Maybe only the full sized P99 comes with three backstraps. I don't care but when I opened it, I was like where's the third backstrap? Lol. I reviewed all the markings on my P99 and it's 100% German-made, I'm guessing all the Walthers that were imported by Smith & Wesson have the engraving because they were imported. Mine has the AH so it was made in 2007, but all the P99c .40 A/S models were Fall 2007 and later. Now I'm trying to find year markings on my P22.

edit: Found it...on the barrel hood.


----------



## scorpiusdeus (Feb 7, 2007)

FHF, Who did your F/O sights?


----------



## fivehourfrenzy (Aug 12, 2007)

I mean...I put them in.
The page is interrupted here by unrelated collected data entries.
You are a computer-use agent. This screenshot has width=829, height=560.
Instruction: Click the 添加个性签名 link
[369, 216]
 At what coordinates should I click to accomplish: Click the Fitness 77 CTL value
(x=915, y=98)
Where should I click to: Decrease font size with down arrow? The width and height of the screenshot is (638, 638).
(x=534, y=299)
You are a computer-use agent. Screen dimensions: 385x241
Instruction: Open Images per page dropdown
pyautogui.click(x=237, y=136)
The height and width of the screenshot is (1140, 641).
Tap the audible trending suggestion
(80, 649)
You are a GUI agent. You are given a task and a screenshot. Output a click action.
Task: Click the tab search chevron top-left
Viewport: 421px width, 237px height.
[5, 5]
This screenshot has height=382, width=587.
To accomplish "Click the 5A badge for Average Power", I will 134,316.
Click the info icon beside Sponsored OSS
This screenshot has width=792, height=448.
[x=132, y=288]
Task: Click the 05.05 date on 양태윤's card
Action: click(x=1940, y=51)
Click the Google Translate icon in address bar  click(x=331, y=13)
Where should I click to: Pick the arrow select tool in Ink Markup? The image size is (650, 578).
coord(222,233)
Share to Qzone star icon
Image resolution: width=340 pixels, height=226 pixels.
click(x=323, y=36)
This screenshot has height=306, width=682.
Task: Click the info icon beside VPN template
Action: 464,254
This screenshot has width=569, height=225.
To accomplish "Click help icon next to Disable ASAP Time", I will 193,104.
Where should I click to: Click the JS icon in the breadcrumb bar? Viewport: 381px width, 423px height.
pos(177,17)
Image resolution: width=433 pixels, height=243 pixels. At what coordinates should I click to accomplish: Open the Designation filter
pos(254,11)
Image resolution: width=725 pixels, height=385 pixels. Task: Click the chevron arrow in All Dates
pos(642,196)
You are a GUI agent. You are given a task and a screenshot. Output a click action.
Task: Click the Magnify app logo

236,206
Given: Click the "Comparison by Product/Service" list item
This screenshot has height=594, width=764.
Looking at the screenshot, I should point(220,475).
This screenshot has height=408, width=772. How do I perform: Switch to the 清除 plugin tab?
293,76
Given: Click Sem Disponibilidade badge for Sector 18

Lol, not exactly sure what you're asking. Got both of them on eBay from the same seller.


----------



## Shipwreck (Jan 26, 2006)

scorpiusdeus said:


> FHF, Who did your F/O sights?


The P99 has sights that the user can change w/o a gunsmith...


----------



## scorpiusdeus (Feb 7, 2007)

Shipwreck said:


> The P99 has sights that the user can change w/o a gunsmith...


Niiiiiccccceeeeee.


----------



## fivehourfrenzy (Aug 12, 2007)

scorpiusdeus said:


> Niiiiiccccceeeeee.


They don't glow like the one in that pic. I had my UV lights on (which make the f/o inserts look super cool!). It's definitely a step up from the stock front sight as it's easier to distinguish a green sight between two whites versus a white sight between two whites. Definitely worth $35. On the P99 you can use the included attachment to anchor it in place, but on the P22 it just sticks in. It popped out the other day at the range so I superglued it in when I got home.


----------